====== GIVEN RECORDS

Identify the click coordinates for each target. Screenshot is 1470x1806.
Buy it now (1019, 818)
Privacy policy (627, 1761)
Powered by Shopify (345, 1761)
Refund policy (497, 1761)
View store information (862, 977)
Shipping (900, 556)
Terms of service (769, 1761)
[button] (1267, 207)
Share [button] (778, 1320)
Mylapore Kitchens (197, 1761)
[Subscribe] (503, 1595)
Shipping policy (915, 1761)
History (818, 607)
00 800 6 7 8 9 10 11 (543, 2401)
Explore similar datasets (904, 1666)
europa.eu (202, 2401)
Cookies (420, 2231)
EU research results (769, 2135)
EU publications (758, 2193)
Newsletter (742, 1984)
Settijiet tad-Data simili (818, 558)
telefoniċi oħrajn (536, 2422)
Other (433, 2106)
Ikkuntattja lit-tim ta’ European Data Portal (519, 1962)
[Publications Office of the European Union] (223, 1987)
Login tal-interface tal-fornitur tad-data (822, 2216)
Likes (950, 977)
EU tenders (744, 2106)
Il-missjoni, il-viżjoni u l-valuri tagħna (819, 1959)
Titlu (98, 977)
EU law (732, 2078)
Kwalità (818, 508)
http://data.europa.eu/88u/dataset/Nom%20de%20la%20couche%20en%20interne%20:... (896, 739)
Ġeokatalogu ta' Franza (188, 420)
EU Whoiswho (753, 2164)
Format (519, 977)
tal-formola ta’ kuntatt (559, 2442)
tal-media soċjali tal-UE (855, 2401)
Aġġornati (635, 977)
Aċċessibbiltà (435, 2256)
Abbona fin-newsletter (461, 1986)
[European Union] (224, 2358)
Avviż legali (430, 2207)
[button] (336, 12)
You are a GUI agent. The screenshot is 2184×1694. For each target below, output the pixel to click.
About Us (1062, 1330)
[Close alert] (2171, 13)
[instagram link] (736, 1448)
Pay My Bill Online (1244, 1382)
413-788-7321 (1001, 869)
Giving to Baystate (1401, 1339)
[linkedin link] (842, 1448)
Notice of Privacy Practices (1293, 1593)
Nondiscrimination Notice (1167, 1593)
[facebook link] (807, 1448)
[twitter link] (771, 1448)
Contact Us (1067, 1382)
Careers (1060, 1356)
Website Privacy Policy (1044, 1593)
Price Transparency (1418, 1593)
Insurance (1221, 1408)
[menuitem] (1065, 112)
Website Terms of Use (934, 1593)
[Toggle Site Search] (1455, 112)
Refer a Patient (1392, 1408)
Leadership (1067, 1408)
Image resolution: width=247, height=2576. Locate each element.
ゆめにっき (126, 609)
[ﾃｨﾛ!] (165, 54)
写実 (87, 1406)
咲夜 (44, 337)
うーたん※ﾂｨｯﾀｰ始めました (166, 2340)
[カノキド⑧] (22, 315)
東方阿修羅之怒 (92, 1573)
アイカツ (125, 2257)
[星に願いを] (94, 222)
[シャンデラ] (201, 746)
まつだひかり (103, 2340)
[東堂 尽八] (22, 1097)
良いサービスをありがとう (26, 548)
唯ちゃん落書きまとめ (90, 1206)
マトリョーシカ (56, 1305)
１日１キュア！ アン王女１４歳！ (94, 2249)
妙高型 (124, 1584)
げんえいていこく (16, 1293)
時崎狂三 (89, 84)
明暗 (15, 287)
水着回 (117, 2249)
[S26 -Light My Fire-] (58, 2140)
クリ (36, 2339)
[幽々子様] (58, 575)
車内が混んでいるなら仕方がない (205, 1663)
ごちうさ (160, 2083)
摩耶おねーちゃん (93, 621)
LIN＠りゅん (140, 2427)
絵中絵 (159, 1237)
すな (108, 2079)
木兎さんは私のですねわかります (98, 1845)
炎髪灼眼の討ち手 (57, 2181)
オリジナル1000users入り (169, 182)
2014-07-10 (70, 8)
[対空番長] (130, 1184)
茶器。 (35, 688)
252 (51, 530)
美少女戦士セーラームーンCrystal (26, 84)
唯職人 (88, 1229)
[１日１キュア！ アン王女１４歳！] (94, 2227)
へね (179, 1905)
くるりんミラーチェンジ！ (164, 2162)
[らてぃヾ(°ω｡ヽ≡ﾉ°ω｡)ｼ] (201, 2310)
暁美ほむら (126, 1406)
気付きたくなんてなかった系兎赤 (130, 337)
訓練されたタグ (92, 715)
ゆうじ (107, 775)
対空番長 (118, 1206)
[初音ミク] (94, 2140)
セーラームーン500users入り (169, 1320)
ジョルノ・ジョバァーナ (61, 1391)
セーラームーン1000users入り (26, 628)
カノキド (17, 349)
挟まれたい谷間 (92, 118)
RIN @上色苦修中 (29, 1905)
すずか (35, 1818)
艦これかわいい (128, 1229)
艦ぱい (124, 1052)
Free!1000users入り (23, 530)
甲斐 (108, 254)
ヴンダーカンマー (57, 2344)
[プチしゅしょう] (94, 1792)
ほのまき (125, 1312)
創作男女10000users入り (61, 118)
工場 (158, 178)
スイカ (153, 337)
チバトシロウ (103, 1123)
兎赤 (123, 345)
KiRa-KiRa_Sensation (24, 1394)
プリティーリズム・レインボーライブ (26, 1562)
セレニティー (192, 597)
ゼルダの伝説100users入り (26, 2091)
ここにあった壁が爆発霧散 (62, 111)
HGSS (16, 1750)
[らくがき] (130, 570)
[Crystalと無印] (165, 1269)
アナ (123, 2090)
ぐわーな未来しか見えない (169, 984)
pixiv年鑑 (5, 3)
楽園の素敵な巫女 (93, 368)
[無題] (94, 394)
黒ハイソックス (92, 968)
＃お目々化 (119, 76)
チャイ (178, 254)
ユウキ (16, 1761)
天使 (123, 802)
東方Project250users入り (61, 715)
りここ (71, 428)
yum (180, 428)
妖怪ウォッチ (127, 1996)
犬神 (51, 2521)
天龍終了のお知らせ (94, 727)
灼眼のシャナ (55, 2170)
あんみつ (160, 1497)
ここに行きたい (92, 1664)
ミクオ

============

■ **TASK INSTRUCTIONS**
Copy, please, exactly the lines that start at the first line of the data and end at the line containing "Shipping policy (915, 1761)", both kept and no others.

■ **EXERCISE OUTPUT**
Identify the click coordinates for each target. Screenshot is 1470x1806.
Buy it now (1019, 818)
Privacy policy (627, 1761)
Powered by Shopify (345, 1761)
Refund policy (497, 1761)
View store information (862, 977)
Shipping (900, 556)
Terms of service (769, 1761)
[button] (1267, 207)
Share [button] (778, 1320)
Mylapore Kitchens (197, 1761)
[Subscribe] (503, 1595)
Shipping policy (915, 1761)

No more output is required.